Dire « je t’aime » ne m’a jamais paru aussi douloureux que le soir où je lui ai avoué mes sentiments. Je me souviens avoir posé mes lèvres sur les siennes en espérant que ce souvenir m’aiderait à tenir. Je me souviens avoir fait durer ce baiser comme si ma vie en dépendait. Dans une certaine mesure, n’était-ce pas le cas ? Quand je me suis enfin détaché d’elle et que j’ai croisé son regard perdu, j’ai su que j’étais sur le point de commettre la plus grosse erreur de toute ma vie –mais c’était trop tard pour revenir en arrière, la machine était déjà en route. « Il… Il faut que j’y aille. On se voit demain » sont les derniers mots que je lui ai dit avant de l’embrasser sur le front et de quitter sa chambre d’hôtel. Lorsqu’elle a refermé la porte, des larmes ont coulé sur mes joues, car contrairement à elle, je savais que c’était la dernière fois qu’on se voyait. Croyez-le ou non, mais c’est la chose la plus difficile qu’il m’ait été donné de faire dans toute ma chienne de vie.
2OO9 – 2O12 – Mister Nobody.
Pendant trois ans, j’ai vécu sous les traits de Liam Grysom.

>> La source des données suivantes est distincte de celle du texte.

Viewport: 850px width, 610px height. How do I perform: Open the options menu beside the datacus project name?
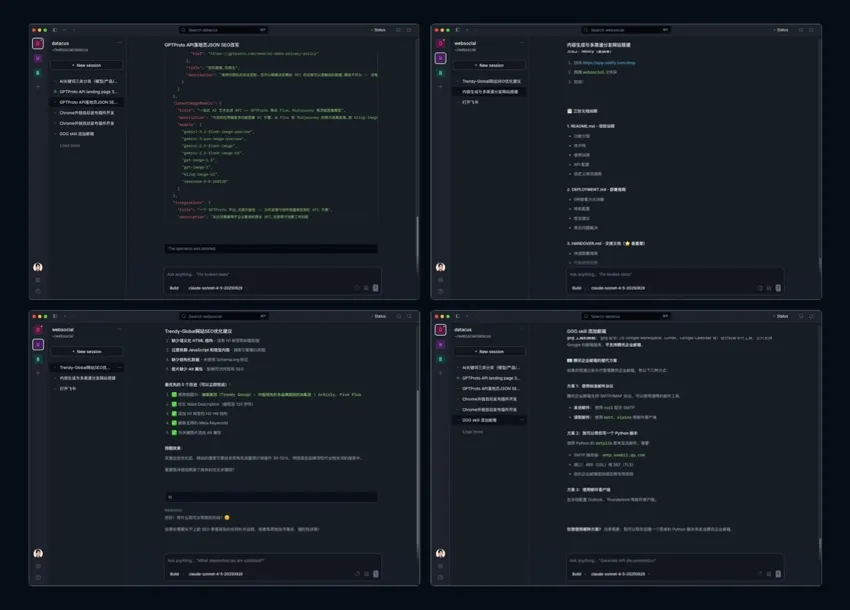[x=119, y=42]
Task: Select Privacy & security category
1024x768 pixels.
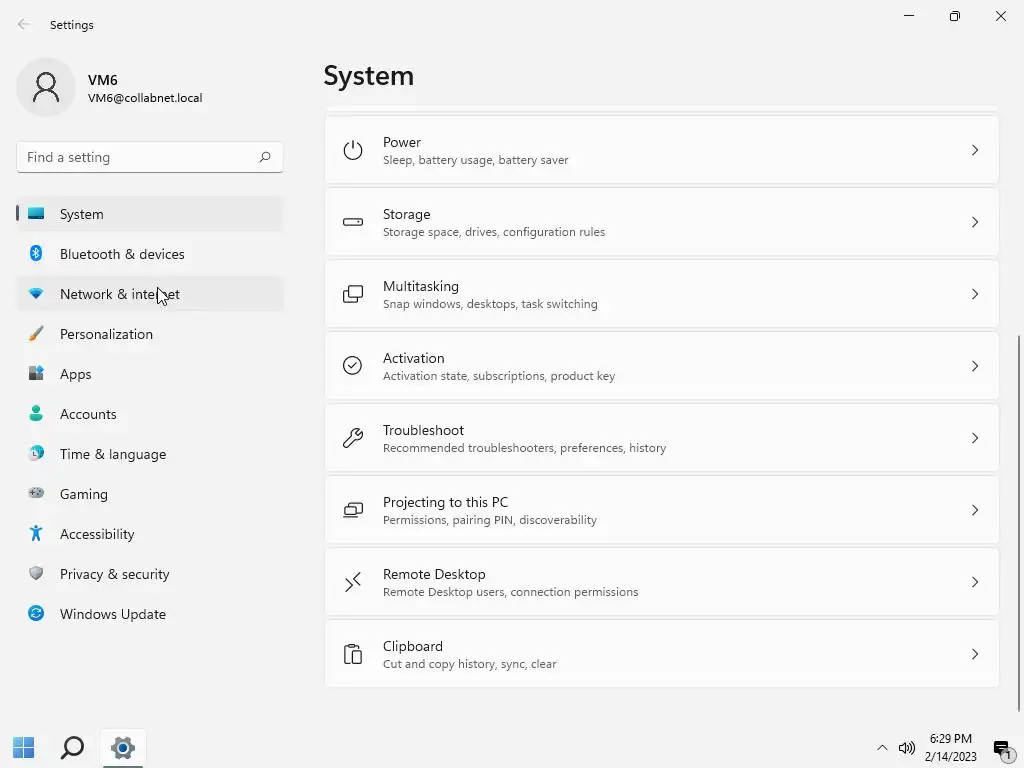Action: coord(114,574)
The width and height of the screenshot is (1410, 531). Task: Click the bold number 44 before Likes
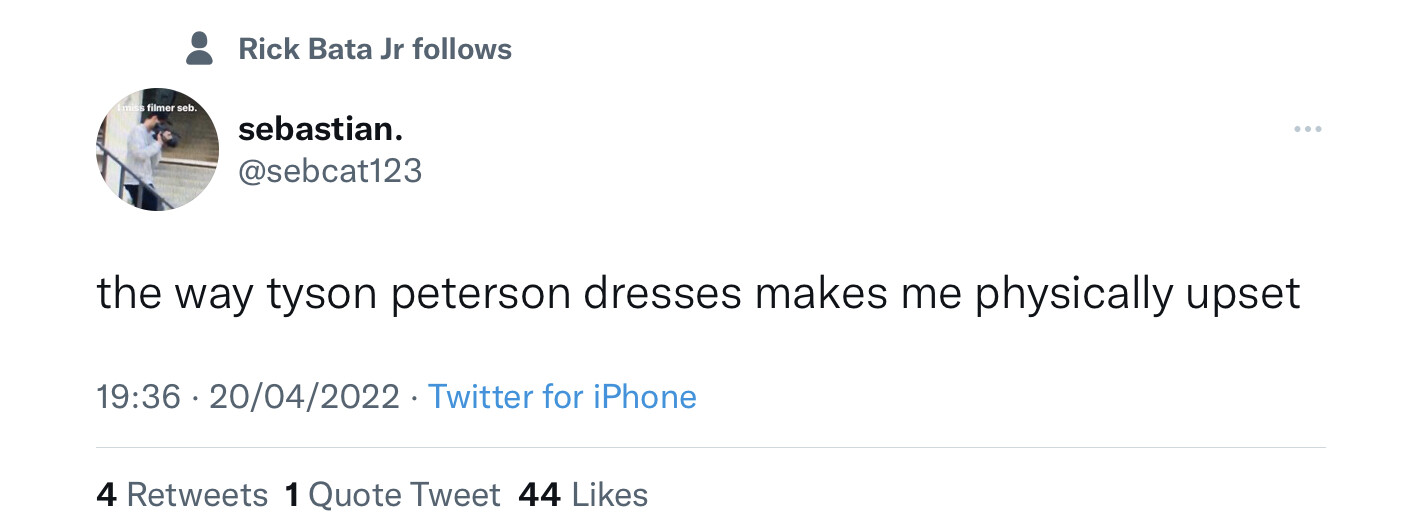tap(540, 495)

Que ça me plaise ou non, je suis devenu ce mec sans histoires, originaire de l’Arkansas. Ce type drôle et sympathique que tout le monde appréciait, même s’il semblait un peu bizarre. Que je l’ai désiré ou pas, j’ai dû apprendre à me comporter comme quelqu’un d’autre, à penser comme quelqu’un d’autre, à vivre la vie d’un autre. Je ne vous le cache pas, les premiers mois ont été extrêmement difficiles. Mes proches me manquaient à un point tel que j’ai souvent songé à tout envoyer balader pour retourner à Chicago. Si je n’avais pas eu aussi peur pour ma famille et mes amis, je n’aurais pas hésité une seule seconde. Mais c’était beaucoup trop risqué. Je ne voulais pas les mettre en danger. Souvent, il m'arrivait de penser à Keyla avant de m’endormir. Ses yeux, son rire et le goût de ses lèvres sont les seules et uniques choses qui me maintenaient en vie. Je me levais en caressant l’espoir qu’un jour viendrait où je la retrouverai. Nous pourrions alors vivre pleinement notre relation, cette histoire d’amour tuée dans l’œuf, tous ces beaux moments dont on nous avait privé. Puis, le temps a passé et la vie a repris son cours.

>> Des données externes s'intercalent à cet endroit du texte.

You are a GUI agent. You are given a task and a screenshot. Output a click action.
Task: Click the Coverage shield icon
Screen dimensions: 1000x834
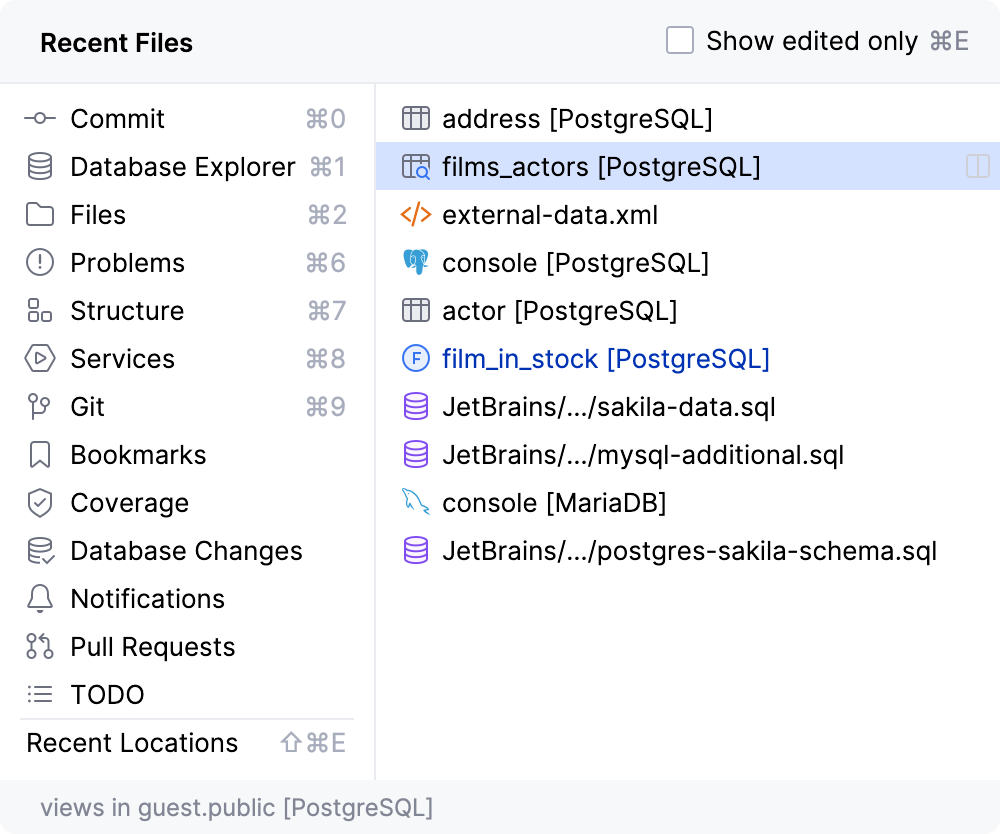(40, 503)
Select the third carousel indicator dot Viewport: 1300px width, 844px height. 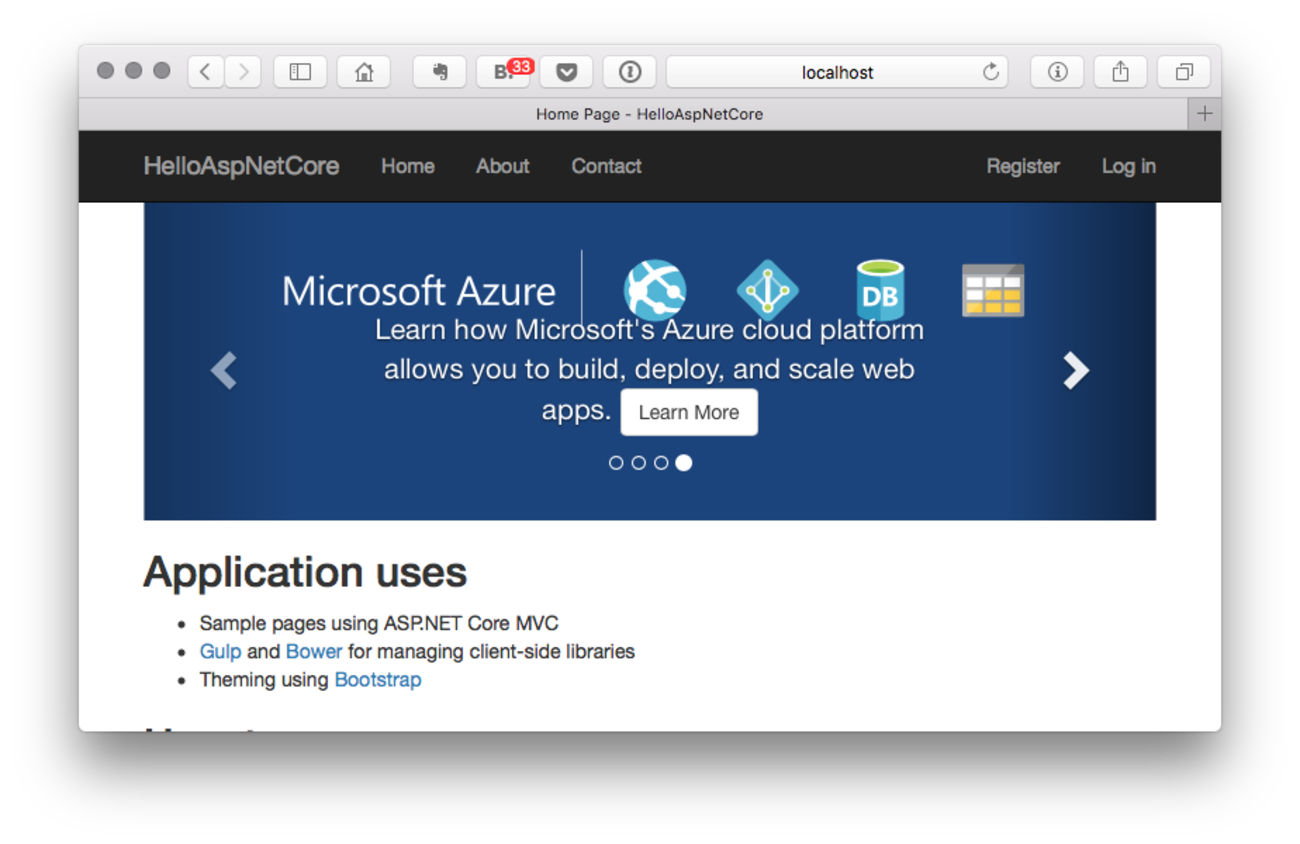[661, 463]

De plus en plus à l’aise dans mon rôle, j’ai fini par cesser de jouer la comédie. Au bout d’un an, j’assumais pleinement mon nouveau personnage, au point d’en oublier celui que j’avais pu être par le passé. L’influence de mes proches, toujours présents dans un coin de mon esprit, se dissipait progressivement au profit de celle de mon nouveau cercle d’amis. Liam prenait le pas sur Caleb qui s’effaçait bien gentiment, conscient qu’il n’avait plus sa place dans ce monde, qu’il aurait déjà dû lâcher prise. Liam a alors débuté des études d’architecture, il a rencontré une fille. Cette relation, qu’il pensait sans lendemain, s’est bientôt mue en une belle histoire d’amour, sincère et passionnée. S’il m’arrivait parfois de songer à Keyla ? Evidemment ! Elle occupait toutes mes pensées, mais Liam s’efforçait de l’ignorer, parce que c’était trop douloureux, parce que cela aurait tout gâché. Cette autre fille s’appelait Kelly et pendant près de deux ans, c’est elle qui l’a maintenu en vie. Même si elle ne remplacerait jamais sa meilleure amie, celui que j’étais à l’époque savait que la présence de Kelly lui était bénéfique. Nous avons fini par nous installer ensemble, faisant de grands projets d’avenir. Un beau futur se profilait devant nus. Amoureux et épanoui, je décidais de tirer un trait sur le passé – même si une partie de moi ne pourrait jamais totalement oublier Caleb Mulligan, Chicago et les personnes formidables qui s’y trouvaient. La vie semblait me sourire à nouveau… Mais vous vous en serez douté, ça n’a pas duré.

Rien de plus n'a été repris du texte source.